François-Bernard Huygue, directeur de recherche à l'IRIS et spécialisé sur la communication n'est même pas surpris:
«Ce n'est pas étonnant dans ce sens où les médias occidentaux avait choisi Alexeï Navalny comme le représentant des Occidentaux, de nos valeurs, le candidat libéral et donc, il a joui d'une cote de popularité et d'une présomption favorable dans les médias français. Donc ce n'est pas une révélation de dire que beaucoup sont plutôt libéraux, atlantistes, pro mondialisation heureuse, etc. Cela ne me surprend pas du tout.»
Rappelons qu'Alexeï Navalny, plusieurs fois condamné, donc inéligible pour ce scrutin présidentiel, a selon ses dires, dépêchés 33.000 observateurs qui auraient relevé un certain nombre de fraudes, dont des bourrages d'urnes. La presse française, du Monde au Figaro, a donc largement relayé les dénonciations des opposants, ou du moins, de «l'opposant n° 1», qui n'en est pas un.
«Les ONG intervenant dans les élections, c'est une longue tradition qui remonte aux révolutions de couleurs (Serbie, Ukraine, Azerbaïdjan, etc.). […] Depuis la chute de l'URSS, il y a eu une tradition d'interventions d'ONGs occidentales, financées par l'USAID, soit par le National Endowment for Democracy, soit par des organisations plus ou moins proches de George Soros et de l'Open Society; il y a toujours eu une longue tradition de formation des activistes, de fournitures, de moyens de communications, de radio sur Internet, etc.».
François-Bernard Huygue rappelle que ces ONG, comme Golos, tiennent un rôle particulier dans les élections.
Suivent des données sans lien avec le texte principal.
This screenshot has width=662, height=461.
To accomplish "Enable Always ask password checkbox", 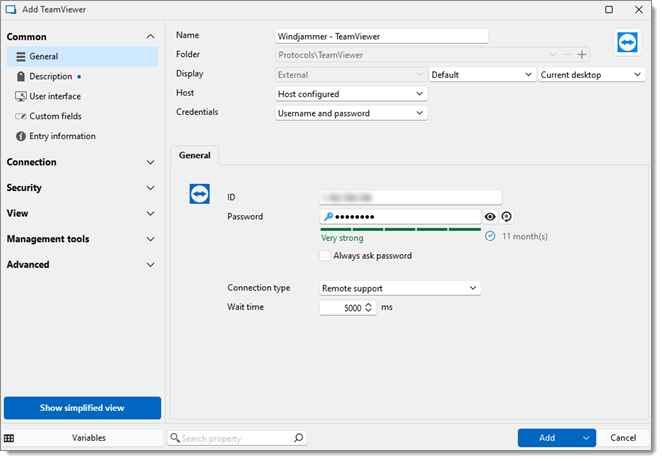I will [x=325, y=256].

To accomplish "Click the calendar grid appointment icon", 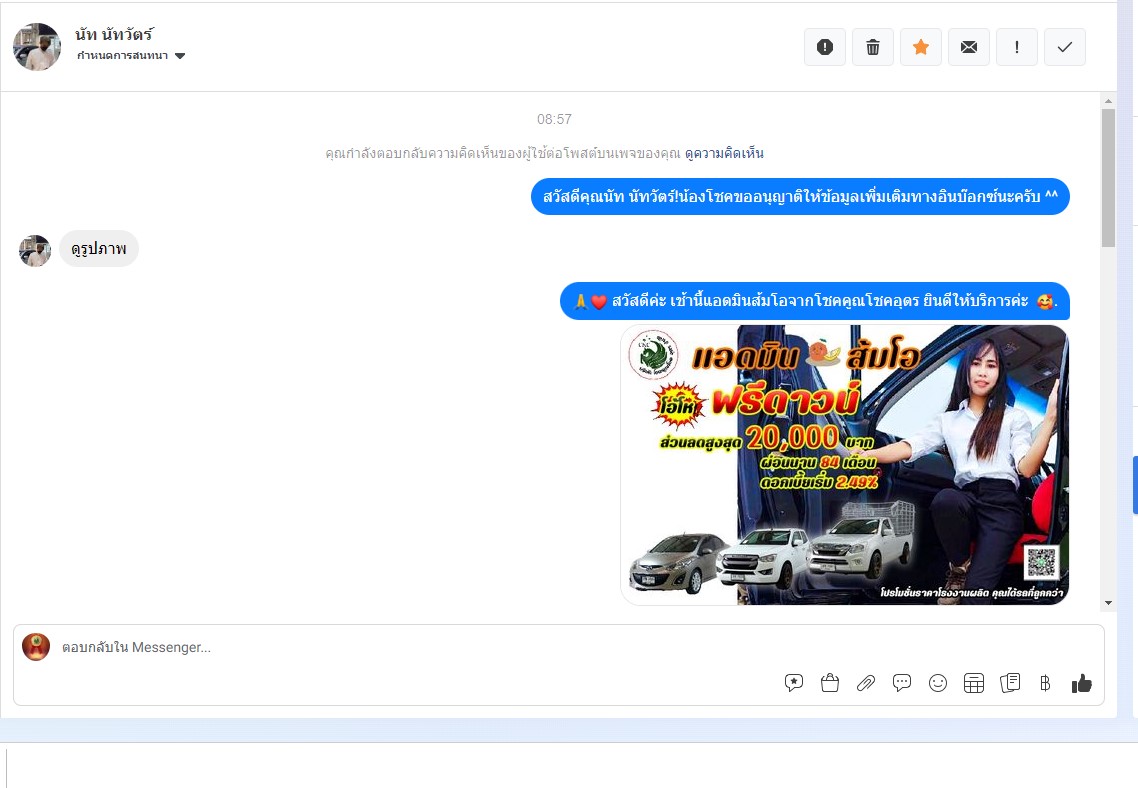I will pos(974,683).
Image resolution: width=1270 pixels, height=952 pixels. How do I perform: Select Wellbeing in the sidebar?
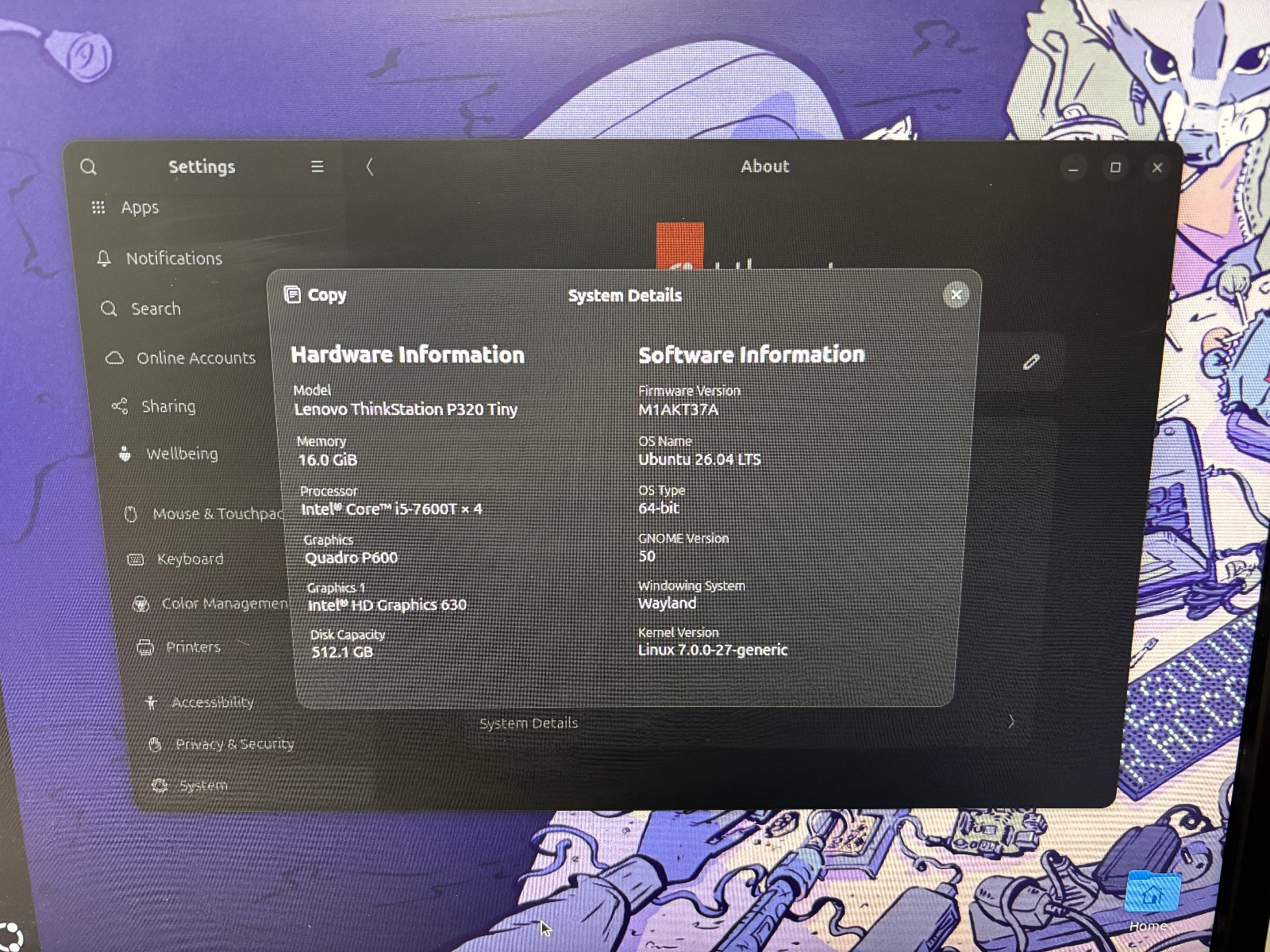pyautogui.click(x=168, y=454)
En effet, cette dernière est financée par le gouvernement des États-Unis et par bien d'autres organisations qui ont une vision politique assez éloignée de celle du Kremlin et de Vladimir Poutine.
Pour autant, s'il convient de ne pas oublier que de nombreuses fraudes existent bel et bien, la presse pourrait aussi rappeler que ces irrégularités apparaissent quasiment à chaque scrutin en Russie, mais aussi dans la plupart des pays du monde. François-Bernard Huygue évoque même la France:
«C'est vrai qu'en France, nous ferions bien de ne pas donner trop de leçons. Le vote dit "à la chaussette", cela existait dans certaines municipalités.»
Et il ajoute:
«Il y a une petite île que je ne nommerais pas et où il paraît que la fraude électorale est une tradition ancestrale et du seul fait qu'il y ait des élections annulées, cela prouve qu'il y a des irrégularités ou bien bourrage d'urnes ou bien dans la campagne électorale qui se produit en France aussi, comme probablement d'ailleurs dans tous les pays du monde.»
Si l'on évitera de faire une comparaison avec les dernières élections présidentielles françaises de mai 2017, et l'histoire notamment des 500.000 électeurs inscrits deux fois sur les listes, François-Bernard Huygue observe plutôt une différence:
«La différence qu'il pourrait y avoir, c'est que lorsque cela se produit en France, on présente ces fraudes, ces irrégularités comme émanent de différences sources, de divers partis, voire de divers individus, tandis que l'accusation, plus ou moins implicite des médias occidentaux, c'est que cela serait une fraude d'État organisée en faveur de Vladimir Poutine.»
«Tout le monde reconnaît que, quoi qu'aient voulu les Occidentaux, la stratégie de Poutine lui rapporte beaucoup au moins en termes de politique intérieure.»
Si le différend avec l'Ukraine, qui a d'ailleurs empêché les ressortissants russes de voter, au sujet de la Crimée où Vladimir Poutine obtient plus de 90% des voix, a fait l'objet de tentative d'opposition au Président russe, à l'instar de l'affaire Skipal ces derniers jours, les électeurs ont aussi majoritairement plébiscité Vladimir Poutine dans les capitales des pays concernés: 51.7% à Londres, 61% à Paris.
Toute occupée à relayer les messages de son non-candidat favori, Alexeï Navalny, et à traquer les ratés d'un scrutin qu'elle admet néanmoins légitime, la presse française ne s'est guère penchée sur une analyse quelque peu dérangeante pour son story-telling:
«Si vous additionnez le score de Poutine, de Groudinine [candidat communiste, ndlr] et celui de Jirinovski [candidat nationaliste, ndlr], vous arrivez à un score important de candidats [plus de 94%, ndlr] qui, tout en ayant des idéologies différentes, ne sont pas pro-occidentaux, pro libéraux, etc. Donc, l'influence du modèle de société ouverte, libérale, multipartite à l'occidentale, ne semble pas beaucoup tenter les Russes.»